Foreigners must obtain special clearance and pass through three checkpoints in order to enter. Beyond that, the only apparent security force was a three-man patrol of teenage military every now and then. So, what does this mean for Tajikistan?

The border, which stretches for roughly 850 miles, is now closed. As the Taliban surged across the border this summer, groups of Afghans, largely government soldiers, began to flee. The government of Tajikistan retaliated by sending 20,000 troops to the region.
Locals claim that since the Taliban gained control, the sound of gunfire on the other side has stopped. They claimed that life had remained virtually unchanged, with the exception that Tajik security agency agents now resided in several communities. The river’s three nearby bridges have all been shut down.

Since the Taliban’s takeover, Tajikistan has been the only one of Afghanistan’s neighbors to openly oppose them. Tajiks make up about half of Afghanistan’s population, and Tajikistan’s government backed anti-Taliban opposition in the 1990s. Tajikistan has once again become a haven for rebel leaders.

 

Ahmad Massoud, the National Resistance Front of Afghanistan’s leader and son of famed mujahideen commander Ahmad Shah Massoud, is in Tajikistan, according to his spokesperson, seeking international backing.

 

However, unlike the last time, the resistance in Afghanistan has essentially no holdouts, and Tajikistan’s government has showed little interest in helping beyond providing sanctuary.

Tajikistan declared it could take approximately 100,000 Afghan refugees when Kabul fell, but it is now closed to new arrivals. Several thousand Afghans arrived, including 160 Afghan Air Force pilots who were trained in the United States and are currently detained awaiting evacuation.
Those that made it to Tajikistan are now fighting to find job and sustain oneself in one of the poorer countries on the planet. Tamim Talash, a former electoral commission officer in Afghanistan, is now trapped there with his wife and four-month-old kid.

“We’ve got a lot of issues,” Talash admitted. “I’m out of work right now.”

Talash, who claims the Taliban tried to kill him twice, has sought for asylum in the United States but has received no response.”I don’t know how to locate anyone or any group that can assist us,” he said.

The turmoil in Afghanistan has bolstered Russia’s position in the area, where it has a stronghold on former Soviet possessions. Fearful of possible terrorists in such countries, Russia has taken steps to strengthen them.

Tajikistan’s capital, Dushanbe, already houses Russia’s 201st Military Base, the country’s largest outside of Russia.

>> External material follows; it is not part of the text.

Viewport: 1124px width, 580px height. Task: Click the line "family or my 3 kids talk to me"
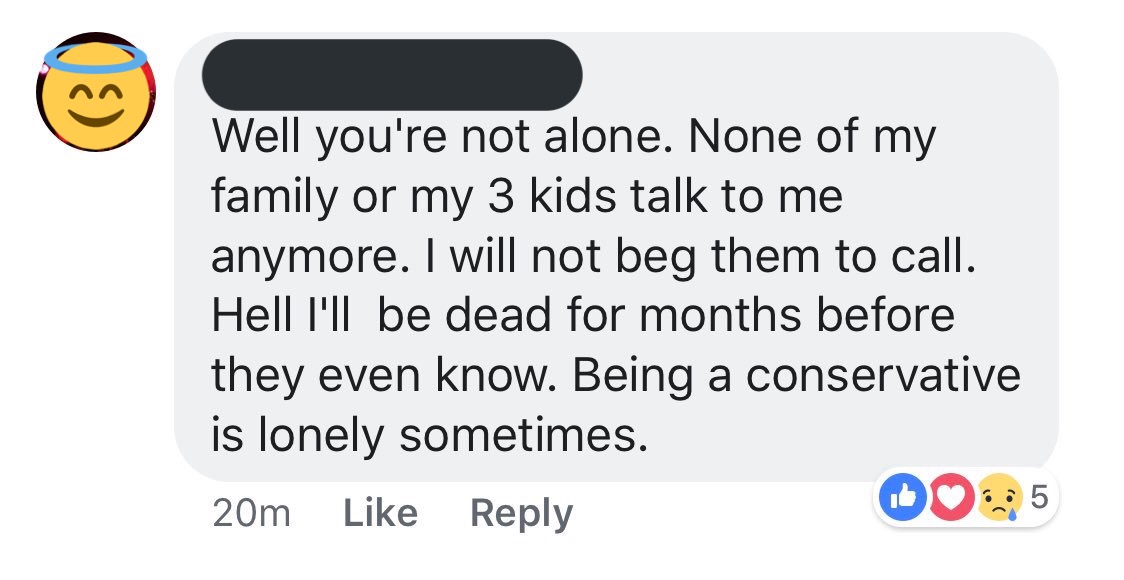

Russia has been sending military equipment and money to Tajikistan since the summer to build new border posts and re-equip military units. Large cooperative military exercises have been held between the two countries. Russia invited media to see the culmination of planned exercises organized by the Security And Co – operation Organization, a military alliance of former Soviet states, in October. At a firing range about 15 miles from Afghanistan, Russian troops joined troops from Tajikistan, Uzbekistan, Kyrgyzstan, Kazakhstan, Belarus, and other countries. Around 2,000 troops took part in the show, which represented a reaction to an alleged attempt by an Islamist group to declare Tajikistan an Islamic state.

Moscow, on the other hand, is forming a working partnership with the Taliban. It hosted the Taliban in Moscow last month for discussions with regional governments, which were headed by Sergey Lavrov, Russia’s foreign minister.The river Panj separates Tajikistan and Afghanistan.

Russia has urged the Taliban for public assurances that it will neither destabilise Central Asian countries like Tajikistan or allow Afghanistan to be used as a launching pad for international terrorism once more, and it has received them.

During the Moscow meetings, Amir Khan Muttaqi, the Taliban’s acting foreign minister, told journalists through a translator, “Just as we desire constructive connections with others, we also seek positive relations.” “We are committed to our pledges that Afghan land would not be used to jeopardize the security of other countries.”